● Collected data entries
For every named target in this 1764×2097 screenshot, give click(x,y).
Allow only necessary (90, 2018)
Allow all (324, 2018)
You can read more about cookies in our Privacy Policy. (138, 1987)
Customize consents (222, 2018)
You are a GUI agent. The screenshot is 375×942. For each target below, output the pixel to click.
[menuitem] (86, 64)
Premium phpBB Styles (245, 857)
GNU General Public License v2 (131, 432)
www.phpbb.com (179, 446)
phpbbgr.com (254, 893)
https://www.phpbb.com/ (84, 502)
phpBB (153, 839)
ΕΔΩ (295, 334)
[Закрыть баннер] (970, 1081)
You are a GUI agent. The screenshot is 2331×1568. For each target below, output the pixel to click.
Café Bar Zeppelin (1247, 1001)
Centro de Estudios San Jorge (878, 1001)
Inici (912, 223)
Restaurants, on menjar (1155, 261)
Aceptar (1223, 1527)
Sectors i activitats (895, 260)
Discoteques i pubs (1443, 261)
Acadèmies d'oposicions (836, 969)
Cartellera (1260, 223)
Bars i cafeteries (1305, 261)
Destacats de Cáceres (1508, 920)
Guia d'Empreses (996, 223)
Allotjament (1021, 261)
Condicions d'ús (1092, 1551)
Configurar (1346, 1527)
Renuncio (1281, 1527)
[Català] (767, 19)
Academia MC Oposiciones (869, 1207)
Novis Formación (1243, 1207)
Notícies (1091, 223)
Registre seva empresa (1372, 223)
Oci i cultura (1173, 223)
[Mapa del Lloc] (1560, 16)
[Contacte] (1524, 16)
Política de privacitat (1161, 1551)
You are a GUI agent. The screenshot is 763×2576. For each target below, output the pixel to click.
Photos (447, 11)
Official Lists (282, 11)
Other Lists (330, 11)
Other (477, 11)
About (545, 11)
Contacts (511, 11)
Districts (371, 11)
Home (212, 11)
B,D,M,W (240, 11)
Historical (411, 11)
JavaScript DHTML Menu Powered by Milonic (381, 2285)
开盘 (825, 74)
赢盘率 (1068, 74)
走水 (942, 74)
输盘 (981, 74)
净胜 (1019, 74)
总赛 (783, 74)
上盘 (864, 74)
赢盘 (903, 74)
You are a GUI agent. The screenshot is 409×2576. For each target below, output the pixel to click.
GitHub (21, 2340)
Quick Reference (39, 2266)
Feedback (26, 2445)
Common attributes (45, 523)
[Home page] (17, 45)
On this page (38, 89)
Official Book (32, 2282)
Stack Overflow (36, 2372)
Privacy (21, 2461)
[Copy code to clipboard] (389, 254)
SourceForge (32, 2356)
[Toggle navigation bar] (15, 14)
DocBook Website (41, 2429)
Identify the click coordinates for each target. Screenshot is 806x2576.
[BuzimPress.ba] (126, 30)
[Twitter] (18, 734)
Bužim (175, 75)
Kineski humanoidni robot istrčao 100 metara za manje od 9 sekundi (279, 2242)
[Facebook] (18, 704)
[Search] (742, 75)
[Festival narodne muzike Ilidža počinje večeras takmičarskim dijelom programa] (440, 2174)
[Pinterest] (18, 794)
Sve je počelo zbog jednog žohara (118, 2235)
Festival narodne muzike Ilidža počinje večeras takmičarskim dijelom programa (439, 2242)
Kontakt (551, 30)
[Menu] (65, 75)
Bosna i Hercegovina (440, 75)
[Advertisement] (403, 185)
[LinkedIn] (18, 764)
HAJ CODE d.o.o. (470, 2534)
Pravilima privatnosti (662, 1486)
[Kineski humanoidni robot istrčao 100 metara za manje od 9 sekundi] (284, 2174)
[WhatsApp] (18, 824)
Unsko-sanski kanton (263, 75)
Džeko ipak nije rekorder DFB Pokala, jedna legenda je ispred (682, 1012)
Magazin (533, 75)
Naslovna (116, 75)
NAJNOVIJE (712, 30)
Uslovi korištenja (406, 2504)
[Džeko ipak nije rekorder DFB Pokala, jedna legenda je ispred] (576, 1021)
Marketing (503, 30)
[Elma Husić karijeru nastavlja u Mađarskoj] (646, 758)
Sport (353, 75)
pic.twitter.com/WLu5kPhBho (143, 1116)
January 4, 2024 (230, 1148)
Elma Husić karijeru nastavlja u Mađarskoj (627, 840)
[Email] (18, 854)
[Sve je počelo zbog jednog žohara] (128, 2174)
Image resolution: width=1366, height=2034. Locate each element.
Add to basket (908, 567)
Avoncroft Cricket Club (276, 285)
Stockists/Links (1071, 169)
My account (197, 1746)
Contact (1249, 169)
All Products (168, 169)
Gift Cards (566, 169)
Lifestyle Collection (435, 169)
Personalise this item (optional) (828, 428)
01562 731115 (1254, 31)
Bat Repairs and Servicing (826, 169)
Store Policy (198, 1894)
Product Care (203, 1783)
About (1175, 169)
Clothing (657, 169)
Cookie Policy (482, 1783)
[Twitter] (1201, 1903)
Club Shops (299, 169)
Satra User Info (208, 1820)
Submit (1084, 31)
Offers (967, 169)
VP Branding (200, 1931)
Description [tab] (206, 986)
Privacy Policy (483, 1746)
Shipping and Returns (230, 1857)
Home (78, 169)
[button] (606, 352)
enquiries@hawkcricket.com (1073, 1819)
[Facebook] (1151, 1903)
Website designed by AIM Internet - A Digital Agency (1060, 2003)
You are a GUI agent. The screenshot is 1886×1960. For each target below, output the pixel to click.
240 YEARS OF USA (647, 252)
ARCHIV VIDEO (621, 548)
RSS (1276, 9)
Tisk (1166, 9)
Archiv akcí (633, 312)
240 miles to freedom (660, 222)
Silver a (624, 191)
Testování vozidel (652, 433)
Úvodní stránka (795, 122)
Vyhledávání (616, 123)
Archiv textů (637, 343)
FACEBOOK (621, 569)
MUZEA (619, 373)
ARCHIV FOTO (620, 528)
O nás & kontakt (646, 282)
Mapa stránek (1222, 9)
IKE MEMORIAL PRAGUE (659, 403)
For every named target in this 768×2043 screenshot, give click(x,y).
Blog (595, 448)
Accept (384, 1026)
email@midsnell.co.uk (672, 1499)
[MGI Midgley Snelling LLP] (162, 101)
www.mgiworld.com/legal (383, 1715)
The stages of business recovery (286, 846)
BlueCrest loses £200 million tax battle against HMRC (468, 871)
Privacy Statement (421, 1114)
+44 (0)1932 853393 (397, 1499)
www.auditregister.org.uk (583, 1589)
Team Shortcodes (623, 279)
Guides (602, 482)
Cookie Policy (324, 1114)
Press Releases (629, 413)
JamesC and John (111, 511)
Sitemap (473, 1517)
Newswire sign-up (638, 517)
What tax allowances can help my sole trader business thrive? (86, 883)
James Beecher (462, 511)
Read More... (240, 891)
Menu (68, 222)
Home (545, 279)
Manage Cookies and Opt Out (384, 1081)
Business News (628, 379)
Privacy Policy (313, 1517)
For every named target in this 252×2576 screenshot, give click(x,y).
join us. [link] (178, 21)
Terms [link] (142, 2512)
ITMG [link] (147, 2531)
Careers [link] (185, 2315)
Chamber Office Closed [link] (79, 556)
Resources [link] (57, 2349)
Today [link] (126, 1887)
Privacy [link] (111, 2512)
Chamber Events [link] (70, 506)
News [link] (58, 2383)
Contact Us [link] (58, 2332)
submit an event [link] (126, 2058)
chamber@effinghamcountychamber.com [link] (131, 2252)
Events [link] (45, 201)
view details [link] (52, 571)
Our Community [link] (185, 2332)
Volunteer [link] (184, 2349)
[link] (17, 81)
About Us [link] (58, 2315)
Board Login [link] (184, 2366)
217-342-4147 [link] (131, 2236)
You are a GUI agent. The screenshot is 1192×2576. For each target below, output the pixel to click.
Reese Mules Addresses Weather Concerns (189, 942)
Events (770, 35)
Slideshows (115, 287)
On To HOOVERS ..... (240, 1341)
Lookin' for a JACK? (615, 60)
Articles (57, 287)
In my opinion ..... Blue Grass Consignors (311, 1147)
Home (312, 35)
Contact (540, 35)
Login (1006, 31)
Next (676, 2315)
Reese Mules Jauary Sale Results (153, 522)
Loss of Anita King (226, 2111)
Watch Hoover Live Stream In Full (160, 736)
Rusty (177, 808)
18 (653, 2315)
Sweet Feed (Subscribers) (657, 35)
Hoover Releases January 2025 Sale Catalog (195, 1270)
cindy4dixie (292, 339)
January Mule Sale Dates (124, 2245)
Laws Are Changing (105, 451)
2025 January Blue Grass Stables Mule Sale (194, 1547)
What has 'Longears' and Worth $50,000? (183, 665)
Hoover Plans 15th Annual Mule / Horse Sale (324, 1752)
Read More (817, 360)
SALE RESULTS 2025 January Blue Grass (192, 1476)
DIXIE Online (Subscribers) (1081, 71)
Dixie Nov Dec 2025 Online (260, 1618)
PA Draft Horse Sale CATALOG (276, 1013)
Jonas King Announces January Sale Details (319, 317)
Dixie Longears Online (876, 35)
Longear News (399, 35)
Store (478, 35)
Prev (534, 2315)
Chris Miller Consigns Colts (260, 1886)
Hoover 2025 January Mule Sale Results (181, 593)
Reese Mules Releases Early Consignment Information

● PROBLEM DETAILS
Look above for the line with "Magazin (533, 75)" and the line with "01562 731115 (1254, 31)", and reproduce exactly those two lines plus every line between, nothing more.

● FINISHED EXERCISE
Magazin (533, 75)
Naslovna (116, 75)
NAJNOVIJE (712, 30)
Uslovi korištenja (406, 2504)
[Džeko ipak nije rekorder DFB Pokala, jedna legenda je ispred] (576, 1021)
Marketing (503, 30)
[Elma Husić karijeru nastavlja u Mađarskoj] (646, 758)
Sport (353, 75)
pic.twitter.com/WLu5kPhBho (143, 1116)
January 4, 2024 (230, 1148)
Elma Husić karijeru nastavlja u Mađarskoj (627, 840)
[Email] (18, 854)
[Sve je počelo zbog jednog žohara] (128, 2174)
Image resolution: width=1366, height=2034. Locate each element.
Add to basket (908, 567)
Avoncroft Cricket Club (276, 285)
Stockists/Links (1071, 169)
My account (197, 1746)
Contact (1249, 169)
All Products (168, 169)
Gift Cards (566, 169)
Lifestyle Collection (435, 169)
Personalise this item (optional) (828, 428)
01562 731115 (1254, 31)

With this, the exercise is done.